The anti-cancer drug Avastin is as effective as Lucentis at treating progressive vision loss in people with wet age-related macular degeneration, researchers reported last week in the first head-to-head study of the two drugs. The finding could pave the way for the regulatory approval of Avastin (bevacizumab), which, at less than $100 per injection, costs only a fraction of the much more expensive $2000-per-shot Lucentis (ranibizumab).
In June, we reported the results of a large multi-center trial conducted by the US National Eye Institute that tested the efficacy of Lucentis in treating a related vision disorder called diabetic macular edema.
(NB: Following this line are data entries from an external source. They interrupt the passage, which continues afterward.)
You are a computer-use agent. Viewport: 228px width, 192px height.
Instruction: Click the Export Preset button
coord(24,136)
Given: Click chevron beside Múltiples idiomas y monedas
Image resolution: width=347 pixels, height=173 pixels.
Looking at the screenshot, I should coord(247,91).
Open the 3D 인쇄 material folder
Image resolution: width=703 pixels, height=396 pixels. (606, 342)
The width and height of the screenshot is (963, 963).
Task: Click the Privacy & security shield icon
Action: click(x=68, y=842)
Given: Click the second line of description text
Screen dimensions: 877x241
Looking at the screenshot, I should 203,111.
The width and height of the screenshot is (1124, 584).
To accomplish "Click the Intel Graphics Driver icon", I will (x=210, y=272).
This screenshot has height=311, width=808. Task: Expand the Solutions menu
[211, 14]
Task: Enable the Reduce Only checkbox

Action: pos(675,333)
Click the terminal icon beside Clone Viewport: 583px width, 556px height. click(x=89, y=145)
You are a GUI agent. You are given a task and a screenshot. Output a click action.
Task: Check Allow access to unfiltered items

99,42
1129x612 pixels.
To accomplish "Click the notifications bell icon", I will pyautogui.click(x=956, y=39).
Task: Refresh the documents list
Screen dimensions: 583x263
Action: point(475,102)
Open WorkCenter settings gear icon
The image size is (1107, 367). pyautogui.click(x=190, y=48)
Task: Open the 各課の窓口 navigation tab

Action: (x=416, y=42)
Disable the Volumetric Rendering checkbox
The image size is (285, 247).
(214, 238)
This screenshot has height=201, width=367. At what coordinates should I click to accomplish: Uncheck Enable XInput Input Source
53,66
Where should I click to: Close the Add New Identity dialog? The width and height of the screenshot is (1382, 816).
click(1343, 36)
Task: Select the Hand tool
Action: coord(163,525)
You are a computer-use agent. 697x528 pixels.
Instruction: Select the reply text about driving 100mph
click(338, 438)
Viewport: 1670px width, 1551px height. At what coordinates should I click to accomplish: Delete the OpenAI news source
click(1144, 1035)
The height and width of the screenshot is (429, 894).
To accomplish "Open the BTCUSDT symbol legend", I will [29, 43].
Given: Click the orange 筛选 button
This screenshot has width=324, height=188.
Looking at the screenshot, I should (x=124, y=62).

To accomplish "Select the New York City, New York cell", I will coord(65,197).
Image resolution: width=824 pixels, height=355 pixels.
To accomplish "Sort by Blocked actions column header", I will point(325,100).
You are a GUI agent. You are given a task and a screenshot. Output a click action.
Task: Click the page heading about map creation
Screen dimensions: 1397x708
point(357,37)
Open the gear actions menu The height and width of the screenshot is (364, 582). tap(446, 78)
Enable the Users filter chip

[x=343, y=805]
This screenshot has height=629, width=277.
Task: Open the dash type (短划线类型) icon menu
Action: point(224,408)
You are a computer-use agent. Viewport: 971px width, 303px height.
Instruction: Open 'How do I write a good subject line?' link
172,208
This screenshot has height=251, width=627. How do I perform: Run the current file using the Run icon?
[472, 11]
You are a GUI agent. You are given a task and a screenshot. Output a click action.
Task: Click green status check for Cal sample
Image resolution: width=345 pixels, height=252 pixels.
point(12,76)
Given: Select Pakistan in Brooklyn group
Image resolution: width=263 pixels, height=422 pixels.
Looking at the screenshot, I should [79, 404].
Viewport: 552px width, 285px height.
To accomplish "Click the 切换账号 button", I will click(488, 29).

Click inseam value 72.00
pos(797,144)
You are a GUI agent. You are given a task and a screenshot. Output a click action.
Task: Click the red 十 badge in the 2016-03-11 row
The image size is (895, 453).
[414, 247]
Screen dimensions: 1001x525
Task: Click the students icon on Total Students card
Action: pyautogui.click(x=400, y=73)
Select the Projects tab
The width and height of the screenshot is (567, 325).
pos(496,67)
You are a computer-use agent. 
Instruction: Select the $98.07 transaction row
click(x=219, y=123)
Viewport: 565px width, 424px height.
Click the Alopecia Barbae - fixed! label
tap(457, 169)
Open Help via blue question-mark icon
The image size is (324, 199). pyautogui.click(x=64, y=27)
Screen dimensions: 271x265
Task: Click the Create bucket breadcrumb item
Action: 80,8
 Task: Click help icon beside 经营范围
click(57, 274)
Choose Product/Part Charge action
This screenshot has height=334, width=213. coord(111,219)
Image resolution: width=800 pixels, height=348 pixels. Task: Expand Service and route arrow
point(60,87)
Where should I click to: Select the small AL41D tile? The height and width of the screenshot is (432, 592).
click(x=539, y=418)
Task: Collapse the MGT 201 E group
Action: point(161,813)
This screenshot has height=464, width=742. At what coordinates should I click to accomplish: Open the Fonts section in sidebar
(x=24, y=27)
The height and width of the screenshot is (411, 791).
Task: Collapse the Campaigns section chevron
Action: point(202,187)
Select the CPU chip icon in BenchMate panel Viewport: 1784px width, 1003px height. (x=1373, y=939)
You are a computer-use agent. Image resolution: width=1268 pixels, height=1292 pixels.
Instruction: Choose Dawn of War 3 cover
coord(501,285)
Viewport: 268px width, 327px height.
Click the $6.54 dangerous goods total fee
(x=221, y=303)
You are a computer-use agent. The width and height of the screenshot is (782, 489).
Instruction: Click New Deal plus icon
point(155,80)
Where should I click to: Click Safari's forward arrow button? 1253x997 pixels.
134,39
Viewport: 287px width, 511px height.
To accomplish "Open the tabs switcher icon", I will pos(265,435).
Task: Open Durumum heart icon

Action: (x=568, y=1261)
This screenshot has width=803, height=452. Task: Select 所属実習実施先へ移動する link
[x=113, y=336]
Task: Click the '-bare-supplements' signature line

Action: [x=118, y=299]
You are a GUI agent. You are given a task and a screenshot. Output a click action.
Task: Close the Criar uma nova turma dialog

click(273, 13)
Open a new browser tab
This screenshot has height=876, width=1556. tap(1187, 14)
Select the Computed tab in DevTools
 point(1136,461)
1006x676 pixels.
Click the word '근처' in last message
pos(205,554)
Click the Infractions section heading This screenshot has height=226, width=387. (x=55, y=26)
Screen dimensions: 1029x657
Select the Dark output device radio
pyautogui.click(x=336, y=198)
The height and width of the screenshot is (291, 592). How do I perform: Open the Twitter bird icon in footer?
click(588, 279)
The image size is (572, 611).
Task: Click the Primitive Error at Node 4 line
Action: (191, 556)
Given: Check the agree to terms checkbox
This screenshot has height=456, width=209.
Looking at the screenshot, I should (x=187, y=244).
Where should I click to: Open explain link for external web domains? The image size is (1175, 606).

The trial was highly criticized for not including Avastin in the study, and for taking money and free drugs from South San Francisco–based Genentech, the company that makes both Avastin, a monoclonal antibody that blocks a protein called vascular endothelial growth factor (VEGF), and Lucentis, which is a truncated form of Avastin.
“My frustration is that tax dollars were used to subsidize industry-sponsored research,” Philip Rosenfeld, an ophthalmologist at the University of Miami Miller School of Medicine, told Nature Medicine at the time.
The organizers of the government-sponsored trial defended the decision to include only Lucentis as being “based on the science that we had at the time,” and said they would look to direct comparisons of the drugs in treating macular degeneration before deciding whether to launch a head-to-head study of Avastin and Lucentis for macular edema.
Now those results have come in. In a small, one-year, randomized study of people with macular degeneration, researchers from Boston University School of Medicine found similar levels of vision improvement in the 15 patients who took Avastin and the seven patients on Lucentis. The findings were published in the journal Eye.